Summer Art Intensive Blog

Don’t think, Feel

POSTED ON: April 9, 2015

Barcelona born and Brooklyn-based graphic designer, Alex Trochut, presented a vigorous lecture on Saturday to the Cooper Union Pre-college Arts Program. Taking the students back to his roots in Spain and his family's printing and typeset business, Trochut shared insights into his personal and artistic development, describing his rapid path toward becoming a world-renowned graphic designer and typographer.

Step by step, Trochut took the audience through each stage of creation and development for the Rolling Stones album cover “Rolled Gold,” and for his ads for Adidas, Arcade Fire, and Nike. He dazzled the audience with the rich elegance of his imaginative designs, while pointing out the extent of his overall control of execution.
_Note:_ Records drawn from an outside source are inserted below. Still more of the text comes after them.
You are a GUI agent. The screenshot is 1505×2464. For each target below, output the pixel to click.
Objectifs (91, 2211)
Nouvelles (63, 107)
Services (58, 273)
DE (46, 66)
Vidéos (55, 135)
In his talk, Trochut invoked figures from Bruce Lee, “Don’t’ think, feel!” to Carl Jung, “The creation of something new is not copied by the intellect, but by the play instinct acting from inner necessity”, he asserted that the creative process is a battle between the rational and emotional.

Trochut encouraged the students to experiment in their own work, employing his philosophy of mixing, remixing, stealing, and ultimately creating in one’s own unique way.  He mentioned invaluable sources for inspiration including “Steal Like an Artist” by Austin Kleon, and Kirby Ferguson’s, “Everything is a Remix”.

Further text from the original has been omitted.